I live in Kansas and picked Gracie up in Boston, however we flew. The advantage you have is being able to stop and let her out to try to potty every few hours. Barb has some good suggestions. I also had a Snuggle Puppy that has a heartbeat and a heat source. Gracie LOVED it and did snuggle up next to it. Snuggle Puppies Heartbeat, Warming Dog Toy
Our airport is 45 minutes from where I live, so she also had to ride in the car a while. However I would strongly encourage people to never ever put their puppy in the front seat. If the airbag goes off, it could kill your little one. Just like our flesh kids, our fur babies are safer in the back seat. I just belt the carrier in.


----------



## Bailey&Me (Mar 8, 2010)

Others have given you great advice. I agree that a crate buckled in the back seat would be your safest bet. One thing I'd like to add is that I wouldn't recommend putting her down outside at rest areas - until she has completed all of the shots in the puppy series, it's safest to keep her away from places where other dogs could have been. You could let her out of her carrier whenever you stop somewhere and put a puppy pad down in the car for her to go potty. Good luck and congrats again! This is so exciting and I can't wait to see pictures when you get here!!!


----------



## Dora's Mom (Nov 7, 2009)

Is anyone going with you? It would be good to have someone keeping the puppy company. Also be prepared for the puppy to get carsick. It may not happen but it's good to have cleaning supplies and spare towels just in case. And as others have said, don't put the puppy in the front seat, unless you can turn the passenger side airbag off. Good luck!


----------



## Lunasmom (May 23, 2011)

Thanks, everyone!! I'm loving these forums - It's definitely nice to know others have been in the same situation and you all have such helpful advice!! I'll definitely be posting lots of pictures as soon as I get her! I'm really nervous, but twice as excited as I am nervous!

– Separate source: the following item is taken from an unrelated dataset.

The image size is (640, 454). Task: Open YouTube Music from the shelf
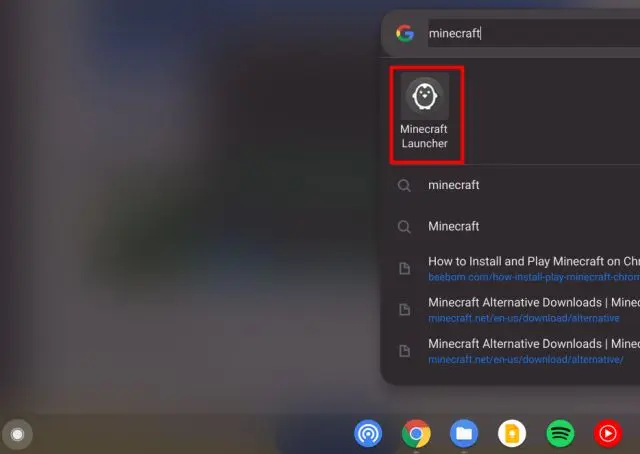tap(607, 433)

My mom laughs at me when I tell her all about how I'm preparing for her, that it's like I'm having a baby, but I tell her she is my baby!! (Definitely the only I'll be having for a loooooong time ) 

I still have to wait over 4 weeks more for her :exploding:and that's about how I feel about it!! haha


----------



## vjw (Dec 20, 2006)

Nick Dodman, a veterinary behaviorist at Tufts has some great advice on bringing your puppy home in his book titled "Puppy's First Steps". I highly recommend this book for any new puppy owner.

I'm going to try to link the part where he talks about "*The Car Ride Home*" on page 43 here (You may have to scroll back a few pages):

Puppy's First Steps: The Whole-Dog ... - Google Books


----------



## MaryH (Mar 7, 2006)

My puppies have had several car rides with me before they leave for new homes, their first couple of rides all in the same crate and later in separate crates. They generally don't get car sick nor do they bark. I don't coo or coddle them, just treat the car ride as a normal part of life. By the time they leave here they have no problems riding in a crate in the back seat that is strapped in with the seatbelt. And I tell all new puppy owners that they MUST bring a hard-sided crate with them ... no crate, no puppy. It's my one absolute rule and the crate is one thing that I won't even lend to a new puppy owner. In fact, it's in my sale contract that the dog must ride in a crate in the back seat at all times. It's for the safety of the dog. All it takes is one quick stop to send a small dog sailing and have a tragedy occur. For the safety and well-being of your new pup buy a crate and use it always. Bring a blanket, towel or crate mat to put the puppy on and bring a toy for him/her to play with. Stop at least once during the trip to let the puppy potty (leashed and on a potty pad) and then offer some water. Don't feed until you get home. Best of luck!


----------



## Snowbody (Jan 3, 2009)

MaryH said:


> My puppies have had several car rides with me before they leave for new homes, their first couple of rides all in the same crate and later in separate crates. They generally don't get car sick nor do they bark. I don't coo or coddle them, just treat the car ride as a normal part of life. By the time they leave here they have no problems riding in a crate in the back seat that is strapped in with the seatbelt. And I tell all new puppy owners that they MUST bring a hard-sided crate with them ... no crate, no puppy. It's my one absolute rule and the crate is one thing that I won't even lend to a new puppy owner. In fact, it's in my sale contract that the dog must ride in a crate in the back seat at all times. It's for the safety of the dog. All it takes is one quick stop to send a small dog sailing and have a tragedy occur. For the safety and well-being of your new pup buy a crate and use it always. Bring a blanket, towel or crate mat to put the puppy on and bring a toy for him/her to play with. Stop at least once during the trip to let the puppy potty (leashed and on a potty pad) and then offer some water. Don't feed until you get home. Best of luck!


:goodpost:


----------



## vjw (Dec 20, 2006)

MaryH said:


> My puppies have had several car rides with me before they leave for new homes, their first couple of rides all in the same crate and later in separate crates. They generally don't get car sick nor do they bark. I don't coo or coddle them, just treat the car ride as a normal part of life. By the time they leave here they have no problems riding in a crate in the back seat that is strapped in with the seatbelt. And I tell all new puppy owners that they MUST bring a hard-sided crate with them ... no crate, no puppy. It's my one absolute rule and the crate is one thing that I won't even lend to a new puppy owner. In fact, it's in my sale contract that the dog must ride in a crate in the back seat at all times. It's for the safety of the dog. All it takes is one quick stop to send a small dog sailing and have a tragedy occur. For the safety and well-being of your new pup buy a crate and use it always. Bring a blanket, towel or crate mat to put the puppy on and bring a toy for him/her to play with. Stop at least once during the trip to let the puppy potty (leashed and on a potty pad) and then offer some water. Don't feed until you get home. Best of luck!


 
I can certainly understand this point of view of not coddling them during transport. Kinda like you can potentially make a thunderstorm phobia worse by coddling the dog during a storm. On the other hand, I see where some puppies might benefit from a little TLC during this time of transition.


----------